Not to someone in my set, though. The group I associated with had one goal. By hook or crook, claw and struggle, weekends lost to study and romances forgone, we would forge a living. We had no time for silly stuff. The traditional wild-side college experimentation passed us by. None of us were going back home.
A Separate Reality turned up recently in the thrift store I browse for books. I held the battered copy in my hands and thought, “Hey... guess I can finish it. What will I think of it now? Is it still weird?”
For those who don’t know the history, Castaneda was an anthropologist who gave up scientific distance. Instead, he immersed himself in his subject. Castaneda became the apprentice of a Yaqui Indian brujo, a self-described sorcerer.
If you ever wanted a myopic view of how a shaman is born, this is it. The works are most famous for Castaneda’s flights on the wings of various psychotropic plants. Peyote, jimson weed, datura and the other hallucinogens used would have terrified us just to think about.

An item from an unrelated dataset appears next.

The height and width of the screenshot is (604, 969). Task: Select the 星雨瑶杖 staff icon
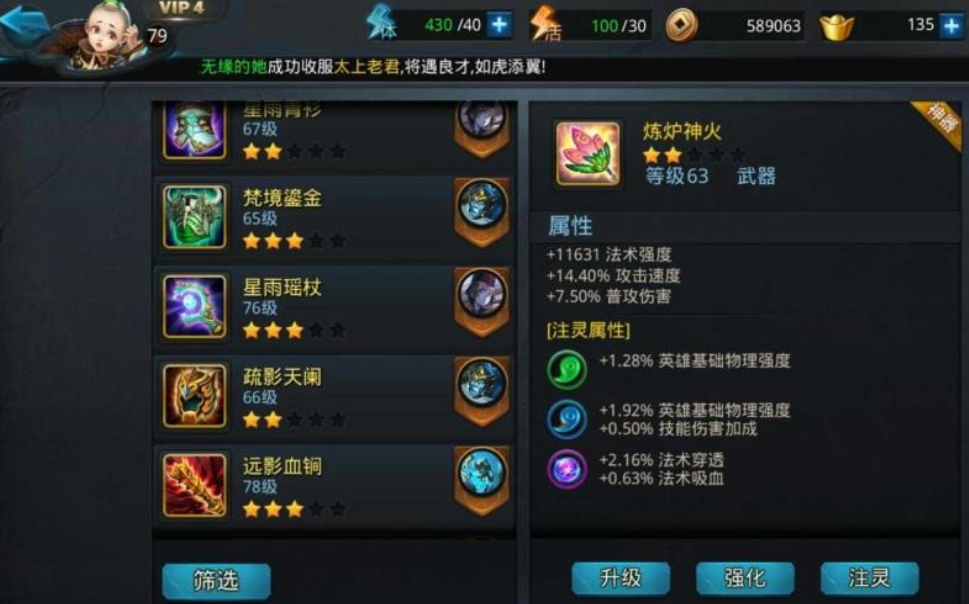[195, 306]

A Separate Reality is Don Juan’s attempt to teach his apprentice to “see.” Don Juan’s thesis is the way we perceive the world is but one limited way of seeing. Poe said it best: “a dream within a dream.” Don Juan uses hallucinogenic plants like “Mescalito” to break his student’s confidence in the reality of ordinary perception. His secondary goal is to gain his apprentice an “ally,” a supernatural familiar spirit. And last but not least, to instill a “warrior’s” iron heart and freedom from desire.
To me, the most telling scene is Castaneda’s first experience in smoking Don Juan’s psychedelic mixture. A gnat buzzes before Castaneda’s face. As the smoke overcomes him, the gnat becomes a giant, mysterious, flying being, the guardian of the other world. And yet it is still only a gnat.

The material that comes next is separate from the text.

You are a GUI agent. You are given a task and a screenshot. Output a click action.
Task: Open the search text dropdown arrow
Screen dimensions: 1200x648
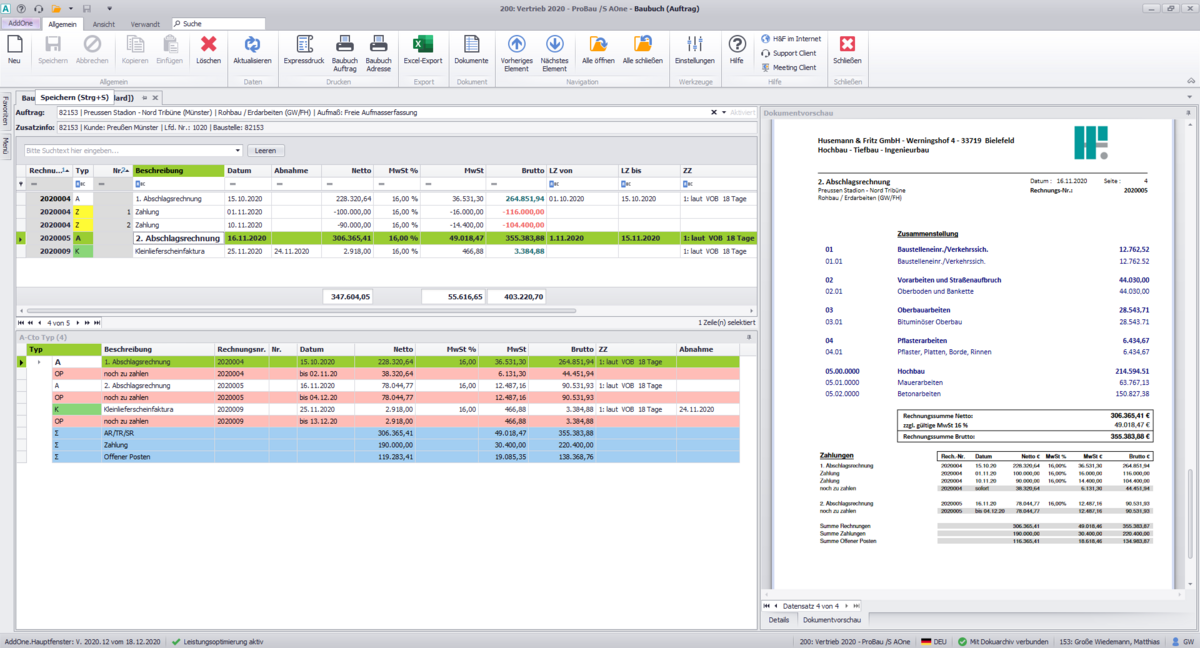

The narrator doesn’t realize his failure. Castaneda cannot resolve his conflicts. He fails as an anthropologist, because he is no longer a detached observer: he is a participant. He is unable to “see,” because his real purpose is publication, not “seeing.” He fails as a “warrior,” because he has no self-will.
When Don Juan tells him to stab a total stranger, a supposed enemy, Castaneda obediently takes a blind swipe at the woman. It’s to Don Juan’s credit he does not make worse use of his abject slave. Castaneda becomes confused and angry at the trick played on him but never understands the lesson.
Yet reading the book, one still glimpses those iron Indian warriors. Don Juan explains: “A detached man, one who knows he has no possibility of fencing off his death, has only one thing to back himself with: the power of his decisions. He has to be, so to speak, the master of his choices. He must fully understand that his choice is his responsibility and once he makes it there is no longer time for regrets or recriminations. His decisions are final, simply because his death does not permit him time to cling to anything.”
The Castaneda books are occult classics. Castaneda doesn’t completely succeed in documenting a shamanistic tradition, because the conflict between observation and immersion can never be resolved. You can “see” or see, but not both at once. The gnat is either a giant whirling monster... or a gnat.
The works are worth reading, too, for the complex character of the Yaqui shaman. Part wise man, part trickster, pursuer of power and advocate of Zen-like detachment: Don Juan too exemplifies irreconcilable conflicts.
And I still agree 100% with my college-age self. Let someone else try the peyote buttons!